→ **TEXT SECTION**
My Coronavirus Story


Story by Darby McCarthy / Contributing Writer

Photo via Pexels

Darby Elizabeth McCarthy, junior majoring in Broadcast Journalism with a minor in Theatre at Middle Tennessee State University.

 

The COVID pandemic has produced an era of security in testing, but tests aren’t foolproof. They can tell you the opposite of what is true.

Consequently, a person with symptoms who is told they’re negative risks infecting family and friends because they didn’t consider their result could be false.

However, what about the opposite situation?

Consider the person whose test says they’re infected, but it’s a false positive – something that health officials say likely occurs in no more than five percent of cases (approximately 1 in 20), according to an August report from Harvard Medical School.

I had never thought about this. If I had, I might have thought that a false positive would’ve seemed less harmful.

If someone without coronavirus is told they have it, they’ll present as an asymptomatic carrier and isolate themselves for a few weeks. Life will go on.

What I didn’t consider – until I experienced it – was the psychological fallout.

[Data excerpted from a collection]
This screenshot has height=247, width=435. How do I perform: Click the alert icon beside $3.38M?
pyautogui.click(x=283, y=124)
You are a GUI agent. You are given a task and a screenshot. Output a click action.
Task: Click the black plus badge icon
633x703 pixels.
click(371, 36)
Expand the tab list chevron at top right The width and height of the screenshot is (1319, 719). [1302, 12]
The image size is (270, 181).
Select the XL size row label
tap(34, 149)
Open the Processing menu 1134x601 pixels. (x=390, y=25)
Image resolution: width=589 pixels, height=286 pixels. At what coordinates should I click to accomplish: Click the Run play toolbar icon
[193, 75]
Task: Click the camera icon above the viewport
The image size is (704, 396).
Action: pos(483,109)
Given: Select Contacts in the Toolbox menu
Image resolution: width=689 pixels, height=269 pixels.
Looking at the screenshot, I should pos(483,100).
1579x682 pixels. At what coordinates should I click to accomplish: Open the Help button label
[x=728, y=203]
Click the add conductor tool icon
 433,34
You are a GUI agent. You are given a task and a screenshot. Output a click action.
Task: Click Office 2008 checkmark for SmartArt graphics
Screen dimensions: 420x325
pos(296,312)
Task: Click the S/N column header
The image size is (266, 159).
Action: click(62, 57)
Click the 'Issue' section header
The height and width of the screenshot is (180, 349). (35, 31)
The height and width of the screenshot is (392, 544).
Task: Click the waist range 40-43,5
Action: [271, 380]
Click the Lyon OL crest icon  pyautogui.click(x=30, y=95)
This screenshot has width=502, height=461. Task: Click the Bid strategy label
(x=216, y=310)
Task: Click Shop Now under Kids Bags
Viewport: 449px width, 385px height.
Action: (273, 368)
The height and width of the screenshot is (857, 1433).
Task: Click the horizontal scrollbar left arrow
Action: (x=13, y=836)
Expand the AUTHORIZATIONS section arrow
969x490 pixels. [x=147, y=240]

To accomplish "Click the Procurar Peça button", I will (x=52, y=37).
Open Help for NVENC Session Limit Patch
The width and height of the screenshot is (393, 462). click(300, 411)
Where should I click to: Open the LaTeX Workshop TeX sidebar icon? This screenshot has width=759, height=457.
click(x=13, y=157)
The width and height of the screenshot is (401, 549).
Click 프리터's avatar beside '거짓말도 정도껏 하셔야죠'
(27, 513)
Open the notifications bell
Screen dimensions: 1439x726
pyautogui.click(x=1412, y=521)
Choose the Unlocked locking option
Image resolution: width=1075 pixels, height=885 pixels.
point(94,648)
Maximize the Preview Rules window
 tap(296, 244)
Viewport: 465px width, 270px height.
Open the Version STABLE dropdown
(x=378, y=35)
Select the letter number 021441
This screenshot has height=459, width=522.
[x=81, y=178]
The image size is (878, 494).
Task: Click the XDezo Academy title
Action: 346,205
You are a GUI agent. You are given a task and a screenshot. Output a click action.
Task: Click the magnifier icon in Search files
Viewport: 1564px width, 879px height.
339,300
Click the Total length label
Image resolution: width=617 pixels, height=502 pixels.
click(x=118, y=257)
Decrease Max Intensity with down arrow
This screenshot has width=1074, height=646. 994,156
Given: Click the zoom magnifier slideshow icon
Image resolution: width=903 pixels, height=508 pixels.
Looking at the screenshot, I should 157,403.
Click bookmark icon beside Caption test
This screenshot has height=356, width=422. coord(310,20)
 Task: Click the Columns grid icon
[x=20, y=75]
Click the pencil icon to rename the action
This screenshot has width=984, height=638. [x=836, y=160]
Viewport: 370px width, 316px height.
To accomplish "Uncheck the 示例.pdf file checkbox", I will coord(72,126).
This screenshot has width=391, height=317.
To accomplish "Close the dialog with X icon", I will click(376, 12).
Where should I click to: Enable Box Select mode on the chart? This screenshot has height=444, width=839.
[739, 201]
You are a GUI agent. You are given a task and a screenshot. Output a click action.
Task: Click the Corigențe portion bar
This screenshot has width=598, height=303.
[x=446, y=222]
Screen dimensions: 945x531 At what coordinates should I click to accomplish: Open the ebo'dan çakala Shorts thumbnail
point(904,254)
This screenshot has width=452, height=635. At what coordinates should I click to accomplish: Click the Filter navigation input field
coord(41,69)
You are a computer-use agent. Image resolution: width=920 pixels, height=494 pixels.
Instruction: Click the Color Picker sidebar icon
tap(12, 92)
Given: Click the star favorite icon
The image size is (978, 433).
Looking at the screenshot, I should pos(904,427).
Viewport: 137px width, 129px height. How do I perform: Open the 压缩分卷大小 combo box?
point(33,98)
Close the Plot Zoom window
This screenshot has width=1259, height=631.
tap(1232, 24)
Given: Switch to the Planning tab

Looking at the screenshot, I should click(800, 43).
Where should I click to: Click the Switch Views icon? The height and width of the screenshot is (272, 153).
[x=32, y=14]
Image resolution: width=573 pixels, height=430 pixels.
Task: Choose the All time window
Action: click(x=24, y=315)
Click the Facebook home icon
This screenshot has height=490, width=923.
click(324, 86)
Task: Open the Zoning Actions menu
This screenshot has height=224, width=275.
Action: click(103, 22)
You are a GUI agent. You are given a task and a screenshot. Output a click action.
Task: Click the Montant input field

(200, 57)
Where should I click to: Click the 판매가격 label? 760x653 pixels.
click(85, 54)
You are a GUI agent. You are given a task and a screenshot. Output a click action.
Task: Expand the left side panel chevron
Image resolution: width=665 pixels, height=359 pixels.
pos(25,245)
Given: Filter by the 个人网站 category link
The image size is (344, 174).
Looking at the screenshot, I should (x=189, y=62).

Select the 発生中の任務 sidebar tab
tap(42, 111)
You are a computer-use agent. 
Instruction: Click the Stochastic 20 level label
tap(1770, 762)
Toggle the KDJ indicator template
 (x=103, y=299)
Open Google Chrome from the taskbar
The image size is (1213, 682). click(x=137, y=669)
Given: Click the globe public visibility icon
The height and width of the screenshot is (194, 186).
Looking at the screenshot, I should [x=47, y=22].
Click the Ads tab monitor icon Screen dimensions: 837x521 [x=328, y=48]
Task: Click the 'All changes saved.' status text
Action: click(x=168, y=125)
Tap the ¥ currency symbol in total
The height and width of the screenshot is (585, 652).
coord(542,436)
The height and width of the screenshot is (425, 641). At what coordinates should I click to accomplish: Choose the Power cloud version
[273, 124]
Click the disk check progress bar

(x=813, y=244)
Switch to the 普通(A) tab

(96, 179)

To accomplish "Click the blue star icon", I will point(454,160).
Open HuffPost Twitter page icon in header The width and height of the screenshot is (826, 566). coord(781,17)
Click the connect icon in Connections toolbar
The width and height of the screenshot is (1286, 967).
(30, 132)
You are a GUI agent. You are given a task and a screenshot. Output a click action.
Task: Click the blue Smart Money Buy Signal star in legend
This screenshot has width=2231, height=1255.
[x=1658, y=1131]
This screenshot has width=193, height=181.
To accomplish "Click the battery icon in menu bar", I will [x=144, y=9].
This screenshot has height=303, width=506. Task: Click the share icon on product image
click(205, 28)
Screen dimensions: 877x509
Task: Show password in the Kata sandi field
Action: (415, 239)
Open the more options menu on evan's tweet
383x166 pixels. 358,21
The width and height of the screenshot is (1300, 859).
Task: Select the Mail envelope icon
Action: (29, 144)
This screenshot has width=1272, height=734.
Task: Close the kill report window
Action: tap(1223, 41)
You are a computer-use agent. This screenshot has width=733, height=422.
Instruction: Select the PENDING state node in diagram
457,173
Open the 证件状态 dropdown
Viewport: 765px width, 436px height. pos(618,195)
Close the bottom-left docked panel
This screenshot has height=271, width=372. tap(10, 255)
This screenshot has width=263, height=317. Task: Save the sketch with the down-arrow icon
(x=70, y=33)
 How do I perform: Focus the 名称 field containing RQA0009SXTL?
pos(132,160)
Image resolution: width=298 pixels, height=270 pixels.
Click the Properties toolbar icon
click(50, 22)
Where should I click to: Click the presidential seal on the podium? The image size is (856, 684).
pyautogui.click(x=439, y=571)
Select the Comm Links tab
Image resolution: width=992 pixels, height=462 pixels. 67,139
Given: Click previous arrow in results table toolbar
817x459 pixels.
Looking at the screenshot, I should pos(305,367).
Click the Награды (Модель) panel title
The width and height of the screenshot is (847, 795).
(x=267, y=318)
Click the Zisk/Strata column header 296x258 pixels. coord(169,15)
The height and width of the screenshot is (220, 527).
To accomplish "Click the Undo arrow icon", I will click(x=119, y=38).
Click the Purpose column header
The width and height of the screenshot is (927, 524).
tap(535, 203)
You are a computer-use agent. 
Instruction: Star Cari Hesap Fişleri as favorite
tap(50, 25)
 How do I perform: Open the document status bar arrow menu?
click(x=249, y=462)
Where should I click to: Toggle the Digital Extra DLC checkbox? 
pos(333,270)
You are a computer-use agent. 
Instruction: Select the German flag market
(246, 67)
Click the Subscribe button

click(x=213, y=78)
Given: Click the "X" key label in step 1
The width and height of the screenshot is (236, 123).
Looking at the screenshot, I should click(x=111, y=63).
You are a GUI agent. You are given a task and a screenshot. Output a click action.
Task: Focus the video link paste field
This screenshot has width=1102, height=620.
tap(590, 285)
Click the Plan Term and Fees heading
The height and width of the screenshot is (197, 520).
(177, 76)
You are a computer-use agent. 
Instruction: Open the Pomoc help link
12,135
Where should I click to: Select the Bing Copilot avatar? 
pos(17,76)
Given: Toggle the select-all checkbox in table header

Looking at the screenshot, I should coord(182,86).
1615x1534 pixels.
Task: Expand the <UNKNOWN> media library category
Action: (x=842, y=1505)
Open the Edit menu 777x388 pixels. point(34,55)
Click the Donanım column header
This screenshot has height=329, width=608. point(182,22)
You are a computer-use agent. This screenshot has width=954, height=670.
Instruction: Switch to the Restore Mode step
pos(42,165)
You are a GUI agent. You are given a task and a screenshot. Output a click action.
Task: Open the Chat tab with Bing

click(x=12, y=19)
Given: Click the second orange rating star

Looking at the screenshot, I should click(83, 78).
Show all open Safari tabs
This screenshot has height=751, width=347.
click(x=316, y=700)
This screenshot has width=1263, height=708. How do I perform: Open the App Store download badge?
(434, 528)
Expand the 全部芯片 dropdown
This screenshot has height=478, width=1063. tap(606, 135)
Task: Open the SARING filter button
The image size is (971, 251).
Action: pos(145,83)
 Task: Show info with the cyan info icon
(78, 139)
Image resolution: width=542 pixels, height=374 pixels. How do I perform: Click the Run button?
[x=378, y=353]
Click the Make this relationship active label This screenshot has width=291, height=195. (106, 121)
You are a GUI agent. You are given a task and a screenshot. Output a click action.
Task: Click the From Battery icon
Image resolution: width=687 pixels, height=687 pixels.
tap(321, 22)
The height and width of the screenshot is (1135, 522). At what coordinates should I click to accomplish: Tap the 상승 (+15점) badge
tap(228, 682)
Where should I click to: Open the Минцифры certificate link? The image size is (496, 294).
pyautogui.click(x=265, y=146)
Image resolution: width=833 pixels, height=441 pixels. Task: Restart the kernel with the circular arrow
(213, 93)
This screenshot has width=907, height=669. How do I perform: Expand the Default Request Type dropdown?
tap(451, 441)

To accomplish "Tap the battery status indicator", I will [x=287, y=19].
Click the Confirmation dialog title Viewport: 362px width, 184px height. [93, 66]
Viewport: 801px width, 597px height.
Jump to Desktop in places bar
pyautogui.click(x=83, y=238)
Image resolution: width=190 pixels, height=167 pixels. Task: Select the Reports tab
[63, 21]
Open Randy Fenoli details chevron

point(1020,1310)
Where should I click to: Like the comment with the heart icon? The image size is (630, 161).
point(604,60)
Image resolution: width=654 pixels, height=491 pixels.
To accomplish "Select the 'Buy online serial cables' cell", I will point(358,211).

→ **WHAT TO PRODUCE**
In the coronavirus story, what share of cases do health officials say are likely false positives, according to the August report?

→ **TASK ANSWER**
No more than five percent, or about 1 in 20.